1947: Decree-law nº 36199 which suspends emigration. “Considering the need to regulate Portuguese emigration, taking into account the protection due to emigrants, the country’s economic interests and the valorization of overseas territories by the increase of the white population”
1954: Decree-Law No. 39749, which classifies clandestine emigration as a crime, establishing criminal sanctions and assigning powers to the PIDE to repress it .

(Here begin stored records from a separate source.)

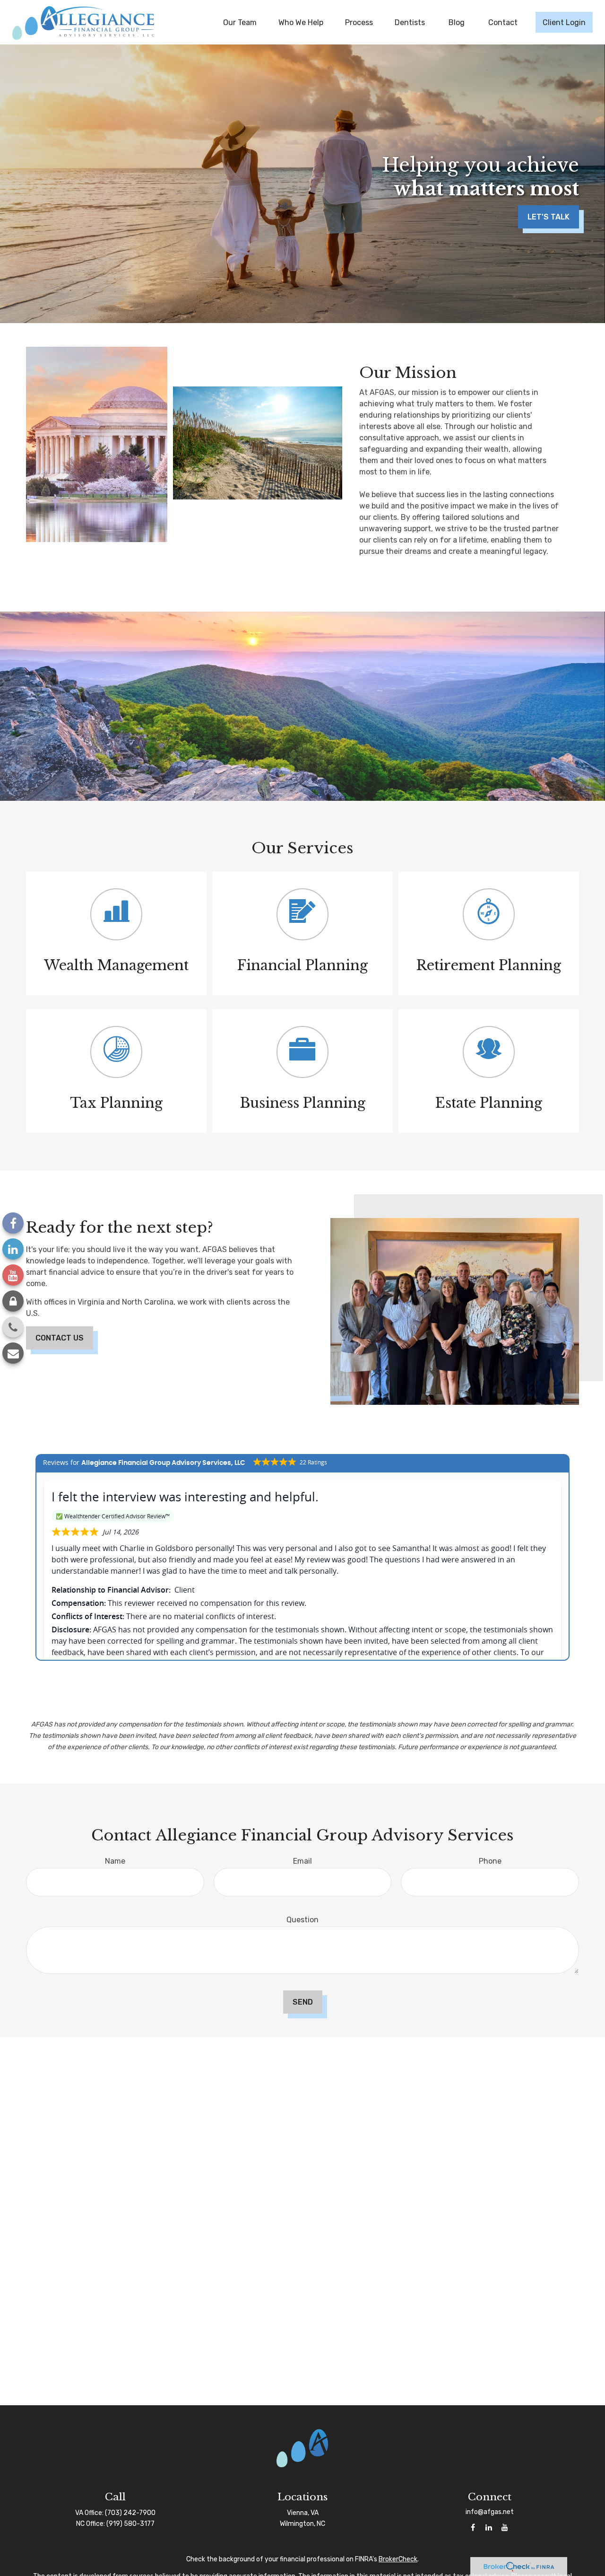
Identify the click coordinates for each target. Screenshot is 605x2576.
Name (115, 1861)
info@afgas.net (490, 2512)
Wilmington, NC (302, 2524)
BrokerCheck (398, 2559)
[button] (239, 22)
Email (302, 1861)
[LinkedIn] (13, 1249)
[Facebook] (13, 1223)
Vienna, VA (303, 2513)
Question (302, 1919)
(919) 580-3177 (130, 2524)
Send (303, 2002)
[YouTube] (13, 1275)
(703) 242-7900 (130, 2513)
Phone (490, 1861)
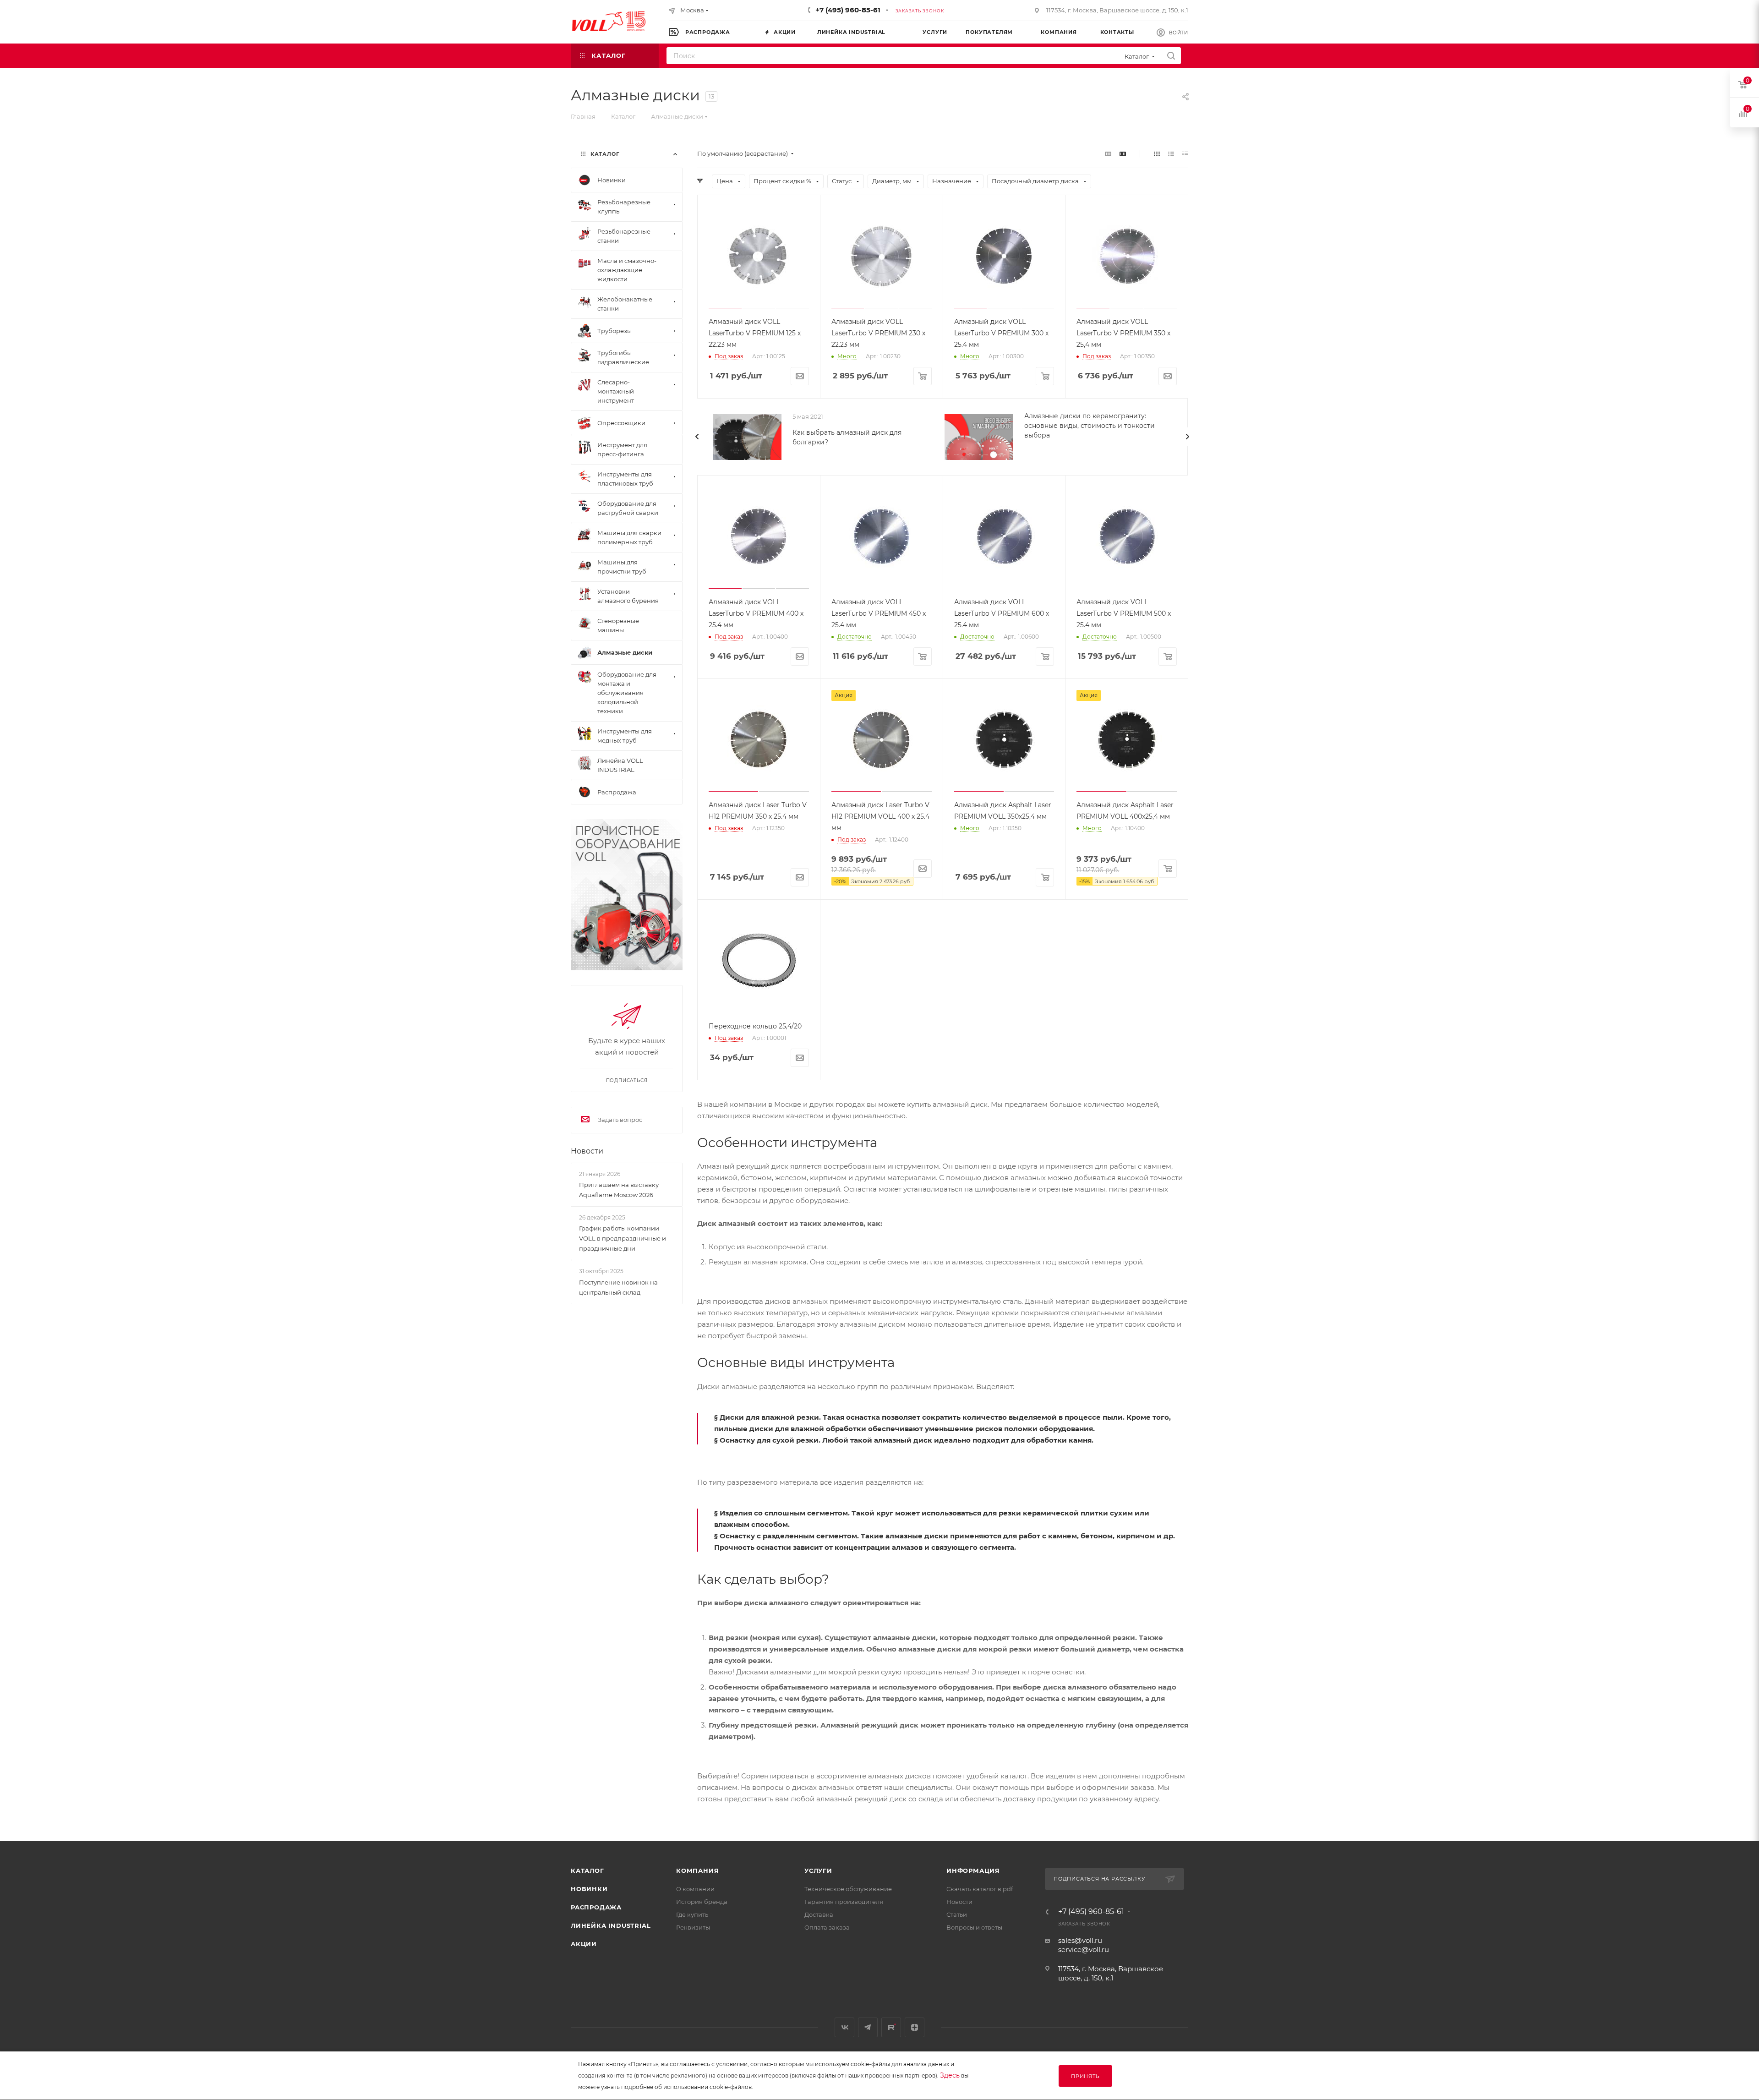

EXHIBITION – The Portuguese dream – Portuguese Emigration in France – panel 13
THE JUMP
( top left)
The Jump, a film made in 1967, by Christian de Challonges.
Main interpreters: Marco Pico, Antonio Passalia and Ludmilla Michaël, with the collaboration, in all other roles, of Portuguese emigrants, non-professional actors. “This film is proof of a scandalous situation: the immigration of Portuguese workers.”
(Ch.de C;)
( top right)
The jump is a film about the surprised, amusing, sometimes superficially uneasy look that António has of Paris. To look where the tiredness and disappointment of waiting, of rude refusals, of failures appear. A gaze that does not judge us and that, for that very reason, becomes even more accusing.
Jean-Luc Pouillade, “Témoignage Chrétien” 4 January 1968.
EXHIBITION – The Portuguese dream – Portuguese Emigration in France – panel 12
THE ROUTE OF HOPE
“The jump”. They transpose “the big step”. During the last six months, every day, there were about three hundred who came to join the (Portuguese) colony in France, which now has more than five hundred thousand people, and which has increased tenfold in ten years, among which 95% are “ clandestine”.
“ Almost every night, in groups of twenty or thirty, they crossed the Bidassoa River on foot, upstream of Biriatou.” Says an inhabitant of the region: these nocturnal expeditions were fraught with many dangers. At the hospital in Bayonne, Portuguese victims of falls or the cold of the mountain were often treated. Some died during the trip. Some “smugglers” took advantage of the situation to plunder and loot customers. This was the case of three Portuguese, found strangled and another whipped to death. Some anonymous graves in cemeteries in the Spanish Basque Country testify to these atrocities: “deceased in fraud”…and at a high price. In fact, five years ago, a “ticket” cost an average of 2000 Francs. Several years of savings.
Francis CORNU
Le Monde, 2 / 9 / 1970
EXHIBITION – The Portuguese dream – Portuguese Emigration in France – panel 24
1970
THE YEAR OF ALL RECORDS
1970:
135,000 Portuguese enter France.
110,000 are undocumented.
47,000 are women and children.
“Foreign emigration reaches a new record in 1970: 2 emigrants out of 5 are Portuguese”.